Sur les demandes accessoires :
Il n’y a pas lieu de déroger aux dispositions des articles 1231-6 et 1231-7 du code civil prévoyant que les créances de nature salariale portent intérêts au taux légal, à compter de la réception par l’employeur de sa convocation devant le bureau de conciliation pour les créances échues à cette date et à compter de chaque échéance devenue exigible, s’agissant des échéances postérieures à cette date, les créances à caractère indemnitaire produisant intérêts au taux légal à compter de la décision en fixant tout à la fois le principe et le montant.

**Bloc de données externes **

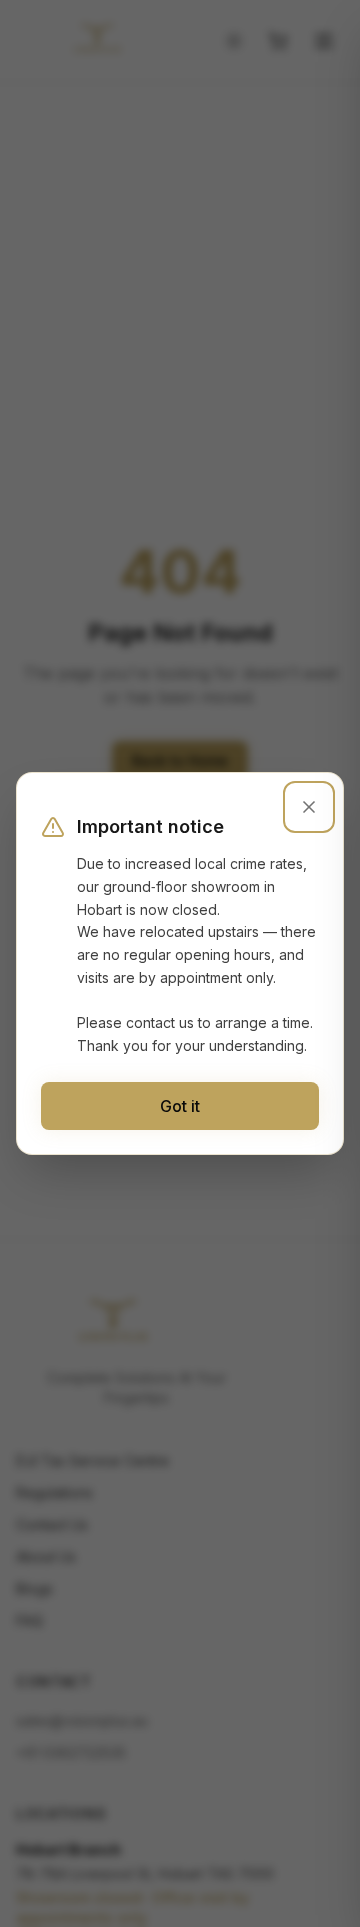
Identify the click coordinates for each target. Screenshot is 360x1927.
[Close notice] (309, 807)
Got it (180, 1106)
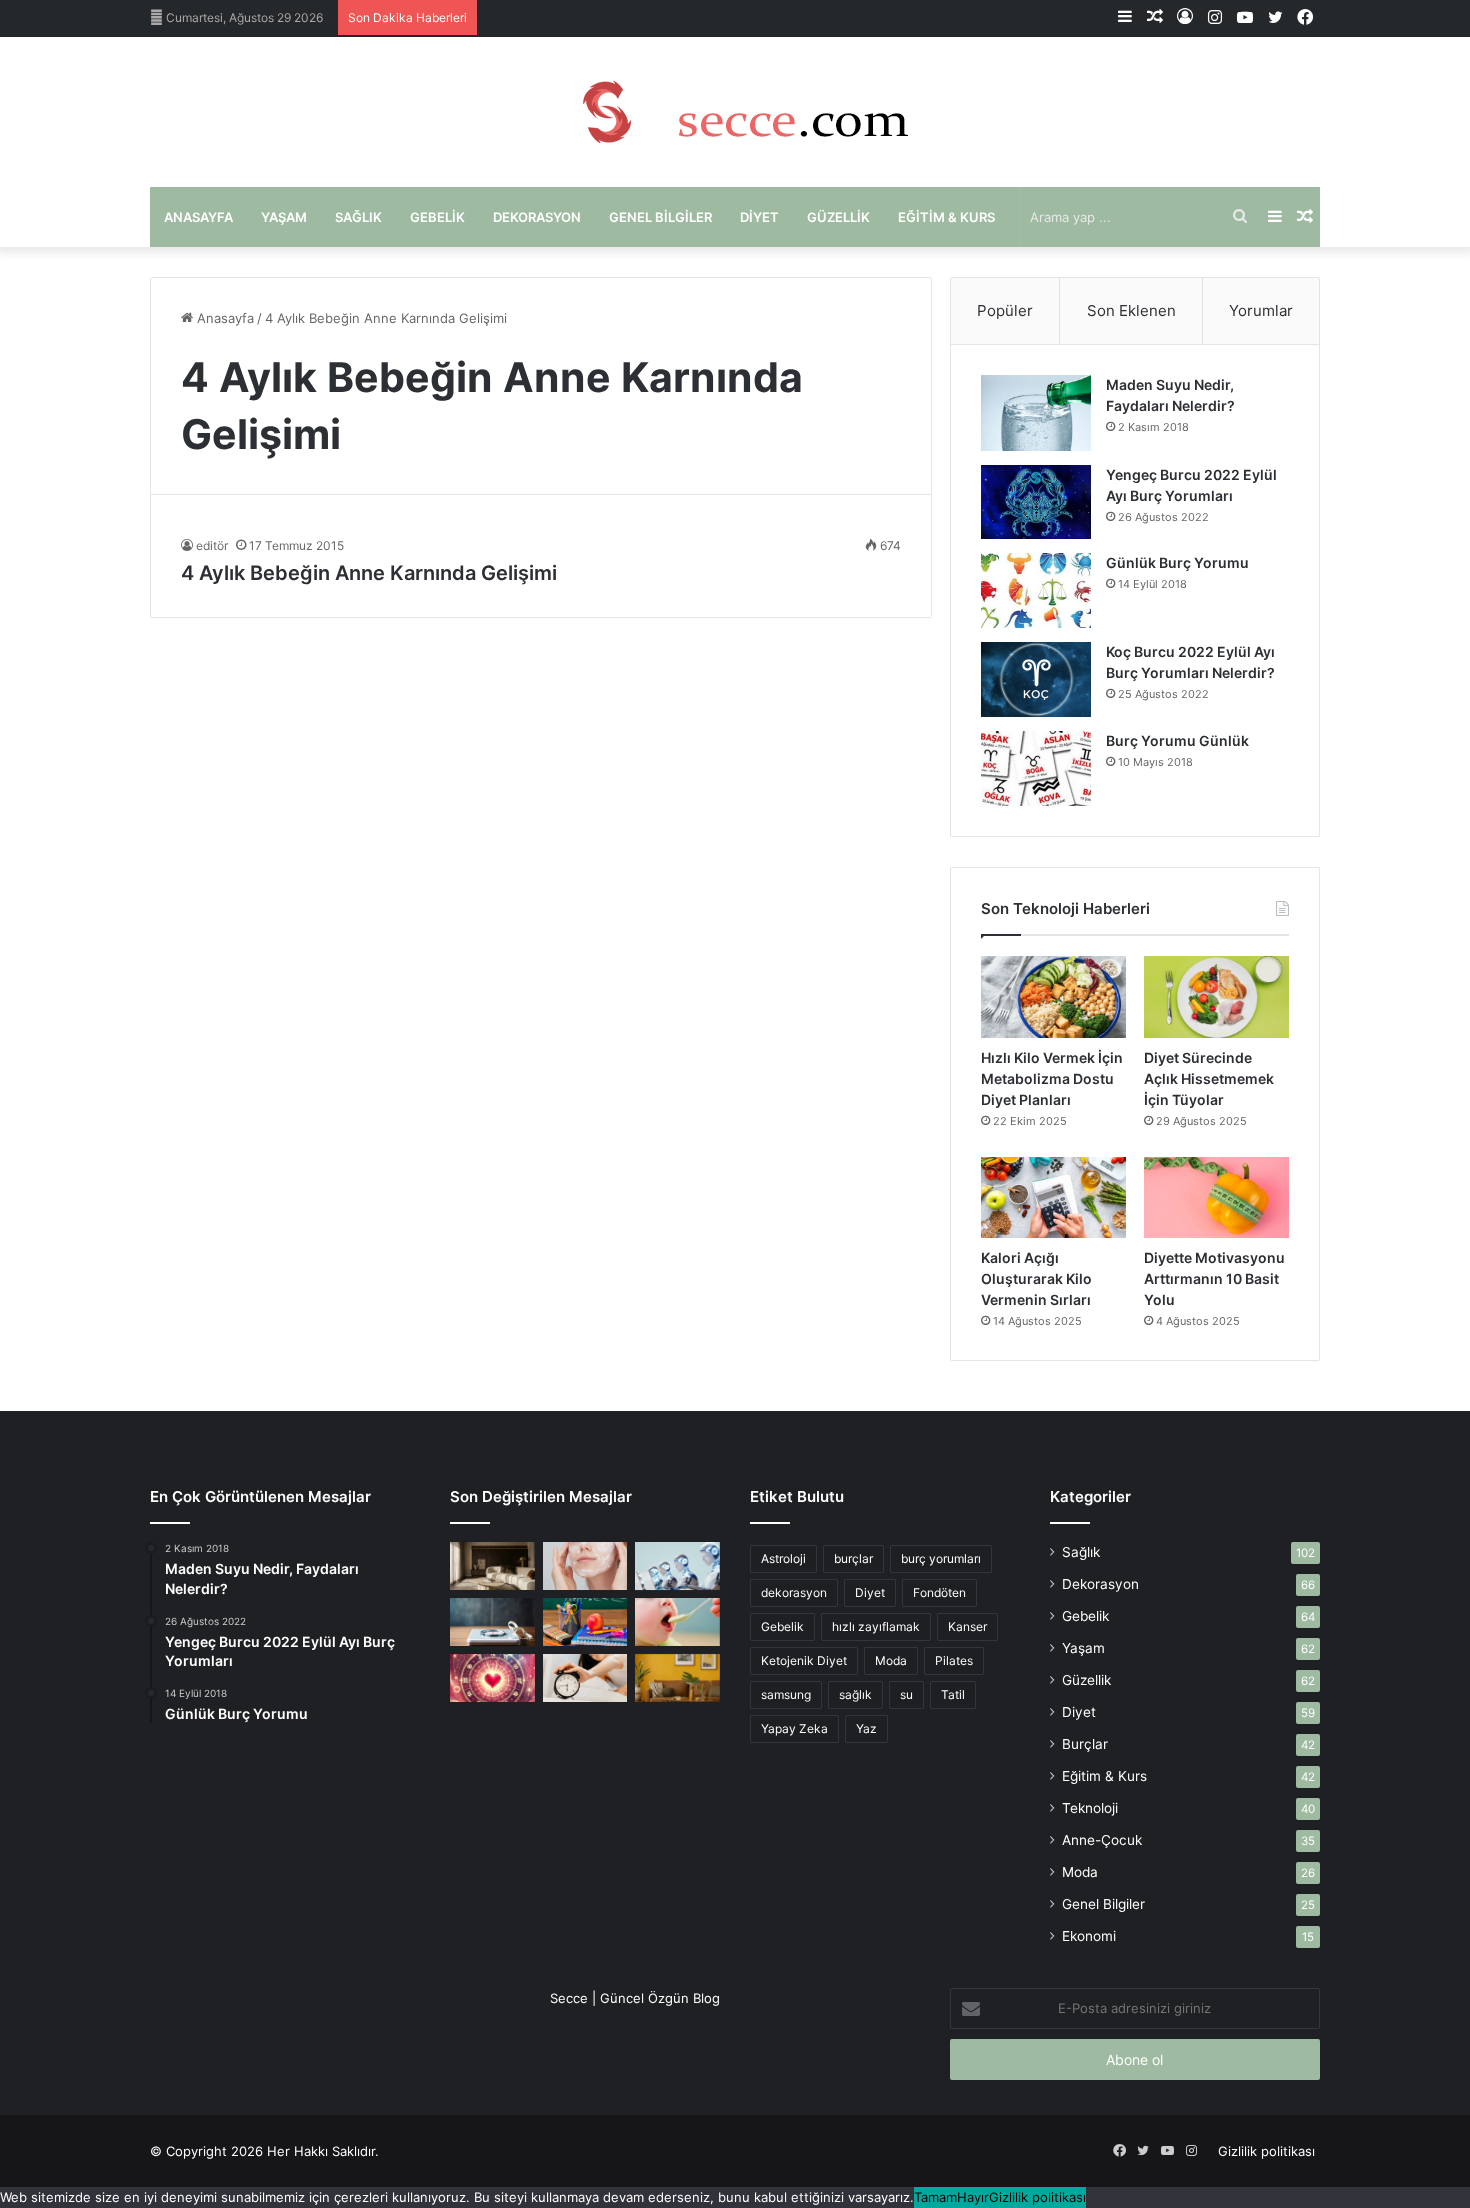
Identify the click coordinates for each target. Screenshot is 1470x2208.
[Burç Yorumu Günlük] (1036, 768)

Sur la demande de rappel de salaires sur mise à pied conservatoire :
Si l’employeur a, nonobstant la prise d’acte de la rupture du contrat de travail notifiée le 23 mars 2018 par le salarié, licencié M. [L] par une lettre recommandée avec avis de réception du 26 mars, visant une faute grave, faute pour l’employeur de justifier que cette décision avait été autorisée par l’inspecteur du travail qu’il affirme avoir saisi, il sera jugé que c’est à bon droit que le conseil de prud’hommes a accueilli la réclamation du salarié au titre du rappel de salaire sur cette période. Le jugement sera confirmé sur ce point.
PAR CES MOTIFS
La cour,
Infirme le jugement, en ses dispositions soumises à la cour, seulement en ce qu’il a condamné la société Mat Power à verser à M. [L] la somme de 10 000 euros au titre des frais de déplacement, et à la somme de 12 000 euros nets l’indemnité pour licenciement sans cause réelle et sérieuse,
Statuant à nouveau de ces chefs et complétant le jugement relativement à l’indemnité compensatrice de congés payés à laquelle ouvre droit le rappel d’heures supplémentaires,
Condamne la société Mat Power à verser à M. [L] les sommes suivantes :
— 4 890 euros au titre de l’indemnisation des déplacements,
— 14 500 euros bruts à titre d’indemnité pour licenciement sans cause réelle et sérieuse,
— 796,15 euros bruts à titre d’indemnité compensatrice de congés payés sur rappel d’heures supplémentaires,
Y ajoutant,
Ordonne, conformément aux dispositions de l’article L. 1235-4 du code du travail, le remboursement par l’employeur aux organismes concernés de tout ou partie des indemnités de chômage payées au salarié licencié du jour de son licenciement au jour du prononcé de la présente décision, dans la limite de 2 mois d’indemnités de chômage, et dit qu’une copie certifiée conforme de la présente sera adressée à ces organismes,
Dit que les créances de nature contractuelle sont productives d’intérêts au taux légal à compter de la réception par l’employeur de la convocation devant le bureau de conciliation pour les créances échues à cette date, et à compter de chaque échéance devenue exigible, s’agissant des échéances postérieures à cette date, et que les créances indemnitaires sont productives d’intérêts au taux légal à compter de la décision en fixant tout à la fois le principe et le montant,
Rappelle en tant que de besoin que le présent arrêt infirmatif tient lieu de titre afin d’obtenir le remboursement des sommes versées en vertu de la décision de première instance assortie de l’exécution provisoire,
Condamne la société Mat Power à verser à M. [L] la somme de 2 500 euros par application des dispositions de l’article 700 du code de procédure civile au titre des frais irrépétibles exposés en cause d’appel,
Condamne la société Mat Power aux dépens d’appel.
Prononcé publiquement par mise à disposition de l’arrêt au greffe de la cour, les parties en ayant été préalablement avisées dans les conditions prévues au deuxième alinéa de l’article 450 du code de procédure civile.